[Word and element locating data]
..............................
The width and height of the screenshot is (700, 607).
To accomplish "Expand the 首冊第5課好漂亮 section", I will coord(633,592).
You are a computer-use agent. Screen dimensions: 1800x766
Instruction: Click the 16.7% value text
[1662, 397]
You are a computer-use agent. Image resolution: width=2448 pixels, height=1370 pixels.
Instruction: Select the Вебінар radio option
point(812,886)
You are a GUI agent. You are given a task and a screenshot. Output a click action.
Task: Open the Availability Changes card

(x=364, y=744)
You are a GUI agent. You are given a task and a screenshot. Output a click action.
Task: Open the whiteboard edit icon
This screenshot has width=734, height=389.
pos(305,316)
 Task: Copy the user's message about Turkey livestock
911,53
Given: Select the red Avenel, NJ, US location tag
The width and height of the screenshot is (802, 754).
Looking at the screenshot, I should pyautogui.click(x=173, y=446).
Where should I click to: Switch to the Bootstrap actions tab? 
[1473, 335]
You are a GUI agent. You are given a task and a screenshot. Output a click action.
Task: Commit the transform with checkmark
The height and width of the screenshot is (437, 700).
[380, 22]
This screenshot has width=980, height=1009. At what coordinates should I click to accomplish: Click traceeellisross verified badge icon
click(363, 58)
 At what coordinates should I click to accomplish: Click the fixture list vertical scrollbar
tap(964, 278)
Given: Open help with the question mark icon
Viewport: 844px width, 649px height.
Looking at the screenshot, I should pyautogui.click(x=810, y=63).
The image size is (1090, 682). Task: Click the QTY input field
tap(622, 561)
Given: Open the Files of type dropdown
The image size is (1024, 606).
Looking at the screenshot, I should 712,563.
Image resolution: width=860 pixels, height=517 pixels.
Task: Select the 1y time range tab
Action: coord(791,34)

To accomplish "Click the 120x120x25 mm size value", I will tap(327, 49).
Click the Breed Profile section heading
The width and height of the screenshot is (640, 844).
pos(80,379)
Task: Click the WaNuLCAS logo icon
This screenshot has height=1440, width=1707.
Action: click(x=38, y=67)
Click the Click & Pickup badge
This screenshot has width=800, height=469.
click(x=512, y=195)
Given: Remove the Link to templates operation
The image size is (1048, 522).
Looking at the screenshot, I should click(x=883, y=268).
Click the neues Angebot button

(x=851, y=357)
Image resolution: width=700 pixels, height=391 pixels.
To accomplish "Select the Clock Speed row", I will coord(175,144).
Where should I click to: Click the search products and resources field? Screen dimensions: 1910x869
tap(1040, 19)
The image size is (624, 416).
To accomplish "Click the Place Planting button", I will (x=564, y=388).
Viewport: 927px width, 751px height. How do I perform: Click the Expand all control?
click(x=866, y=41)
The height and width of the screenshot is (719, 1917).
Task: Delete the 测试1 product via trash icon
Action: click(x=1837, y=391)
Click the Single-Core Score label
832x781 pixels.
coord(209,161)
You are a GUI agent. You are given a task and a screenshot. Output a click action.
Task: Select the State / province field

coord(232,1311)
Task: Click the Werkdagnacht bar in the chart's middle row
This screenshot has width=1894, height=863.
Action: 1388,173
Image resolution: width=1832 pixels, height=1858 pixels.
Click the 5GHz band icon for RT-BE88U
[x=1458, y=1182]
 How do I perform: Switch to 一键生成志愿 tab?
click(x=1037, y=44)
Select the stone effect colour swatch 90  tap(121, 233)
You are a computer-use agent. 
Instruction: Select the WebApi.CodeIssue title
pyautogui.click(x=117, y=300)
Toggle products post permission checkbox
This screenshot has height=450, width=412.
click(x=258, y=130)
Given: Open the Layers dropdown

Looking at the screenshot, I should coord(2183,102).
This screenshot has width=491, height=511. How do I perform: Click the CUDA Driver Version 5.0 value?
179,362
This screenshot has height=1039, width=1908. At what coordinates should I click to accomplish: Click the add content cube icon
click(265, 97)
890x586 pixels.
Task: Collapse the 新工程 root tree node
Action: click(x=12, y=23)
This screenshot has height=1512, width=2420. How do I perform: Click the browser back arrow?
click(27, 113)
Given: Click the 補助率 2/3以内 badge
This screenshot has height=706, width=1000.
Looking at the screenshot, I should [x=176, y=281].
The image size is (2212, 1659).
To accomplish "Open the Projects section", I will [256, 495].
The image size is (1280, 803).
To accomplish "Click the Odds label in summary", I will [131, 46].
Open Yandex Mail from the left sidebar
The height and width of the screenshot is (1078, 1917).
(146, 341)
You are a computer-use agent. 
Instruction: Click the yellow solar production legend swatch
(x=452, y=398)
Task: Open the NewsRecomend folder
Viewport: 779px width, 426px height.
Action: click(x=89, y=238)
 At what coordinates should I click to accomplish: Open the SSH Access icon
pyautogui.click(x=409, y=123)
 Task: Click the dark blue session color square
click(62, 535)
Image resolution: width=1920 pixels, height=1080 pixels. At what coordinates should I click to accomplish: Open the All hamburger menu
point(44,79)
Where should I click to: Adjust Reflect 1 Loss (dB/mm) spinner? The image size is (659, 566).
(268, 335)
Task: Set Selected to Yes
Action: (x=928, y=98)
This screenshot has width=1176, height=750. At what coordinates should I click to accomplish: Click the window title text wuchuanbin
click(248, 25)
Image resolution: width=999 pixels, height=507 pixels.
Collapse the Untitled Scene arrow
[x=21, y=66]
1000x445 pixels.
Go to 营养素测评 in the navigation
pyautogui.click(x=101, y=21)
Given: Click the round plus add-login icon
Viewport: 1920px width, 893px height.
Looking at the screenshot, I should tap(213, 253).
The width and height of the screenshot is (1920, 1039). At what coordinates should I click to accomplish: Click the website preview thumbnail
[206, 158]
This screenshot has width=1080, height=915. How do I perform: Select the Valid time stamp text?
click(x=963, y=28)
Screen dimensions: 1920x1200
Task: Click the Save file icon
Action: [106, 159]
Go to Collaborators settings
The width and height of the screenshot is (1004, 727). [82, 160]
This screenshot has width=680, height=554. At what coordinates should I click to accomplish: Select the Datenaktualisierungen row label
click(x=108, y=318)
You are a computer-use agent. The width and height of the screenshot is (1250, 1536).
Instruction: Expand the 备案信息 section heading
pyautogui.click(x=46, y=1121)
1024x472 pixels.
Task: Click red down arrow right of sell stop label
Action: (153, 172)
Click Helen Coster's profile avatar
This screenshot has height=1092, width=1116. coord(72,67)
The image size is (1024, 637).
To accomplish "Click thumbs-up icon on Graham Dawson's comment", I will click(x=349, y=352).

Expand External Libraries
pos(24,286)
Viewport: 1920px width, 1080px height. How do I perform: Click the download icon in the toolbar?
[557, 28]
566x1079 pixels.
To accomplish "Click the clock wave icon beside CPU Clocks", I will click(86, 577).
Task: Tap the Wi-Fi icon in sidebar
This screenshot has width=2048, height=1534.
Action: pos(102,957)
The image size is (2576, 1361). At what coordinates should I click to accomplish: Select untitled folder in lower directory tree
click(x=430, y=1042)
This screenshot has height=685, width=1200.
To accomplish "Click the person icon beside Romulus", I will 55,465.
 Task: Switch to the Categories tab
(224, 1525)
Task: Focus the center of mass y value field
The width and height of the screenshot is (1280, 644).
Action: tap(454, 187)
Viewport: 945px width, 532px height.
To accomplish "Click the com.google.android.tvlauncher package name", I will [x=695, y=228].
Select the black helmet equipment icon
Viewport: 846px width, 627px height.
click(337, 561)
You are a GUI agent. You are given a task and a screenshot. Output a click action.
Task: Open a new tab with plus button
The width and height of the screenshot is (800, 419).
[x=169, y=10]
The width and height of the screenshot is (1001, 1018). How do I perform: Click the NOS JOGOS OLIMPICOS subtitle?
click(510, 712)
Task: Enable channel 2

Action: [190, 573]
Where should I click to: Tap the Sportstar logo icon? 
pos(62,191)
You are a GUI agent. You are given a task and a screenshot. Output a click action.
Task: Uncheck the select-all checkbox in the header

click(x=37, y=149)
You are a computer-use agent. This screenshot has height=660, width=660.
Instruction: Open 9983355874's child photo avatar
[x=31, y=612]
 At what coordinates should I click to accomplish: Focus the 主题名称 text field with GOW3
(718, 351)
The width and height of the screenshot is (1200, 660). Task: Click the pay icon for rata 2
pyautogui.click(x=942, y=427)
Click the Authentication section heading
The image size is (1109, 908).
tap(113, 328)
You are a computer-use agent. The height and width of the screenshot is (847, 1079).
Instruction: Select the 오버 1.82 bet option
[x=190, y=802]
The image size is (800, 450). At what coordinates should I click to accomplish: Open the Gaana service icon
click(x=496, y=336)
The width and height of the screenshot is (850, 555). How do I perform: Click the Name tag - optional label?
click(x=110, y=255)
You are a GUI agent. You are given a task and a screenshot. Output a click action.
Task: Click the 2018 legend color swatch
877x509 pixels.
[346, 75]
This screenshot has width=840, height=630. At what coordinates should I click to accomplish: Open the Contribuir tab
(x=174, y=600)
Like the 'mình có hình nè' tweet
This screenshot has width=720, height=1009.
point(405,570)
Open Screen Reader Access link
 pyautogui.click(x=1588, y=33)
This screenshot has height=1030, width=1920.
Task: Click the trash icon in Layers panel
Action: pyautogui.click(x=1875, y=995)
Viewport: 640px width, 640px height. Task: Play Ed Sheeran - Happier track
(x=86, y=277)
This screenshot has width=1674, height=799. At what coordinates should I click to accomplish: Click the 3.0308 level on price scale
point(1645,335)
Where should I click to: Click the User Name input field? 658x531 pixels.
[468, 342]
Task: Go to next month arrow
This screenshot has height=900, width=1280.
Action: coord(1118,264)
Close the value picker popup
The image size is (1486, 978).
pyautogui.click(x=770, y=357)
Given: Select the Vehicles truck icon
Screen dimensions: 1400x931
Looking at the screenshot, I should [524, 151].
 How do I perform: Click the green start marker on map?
..............................
_PROBLEM_: Copy out, unchanged, the stretch of lines from the start of the material through the line containing "point(812,886)", with that line included.

_ANSWER TO THIS EXERCISE_:
The width and height of the screenshot is (700, 607).
To accomplish "Expand the 首冊第5課好漂亮 section", I will coord(633,592).
You are a computer-use agent. Screen dimensions: 1800x766
Instruction: Click the 16.7% value text
[1662, 397]
You are a computer-use agent. Image resolution: width=2448 pixels, height=1370 pixels.
Instruction: Select the Вебінар radio option
point(812,886)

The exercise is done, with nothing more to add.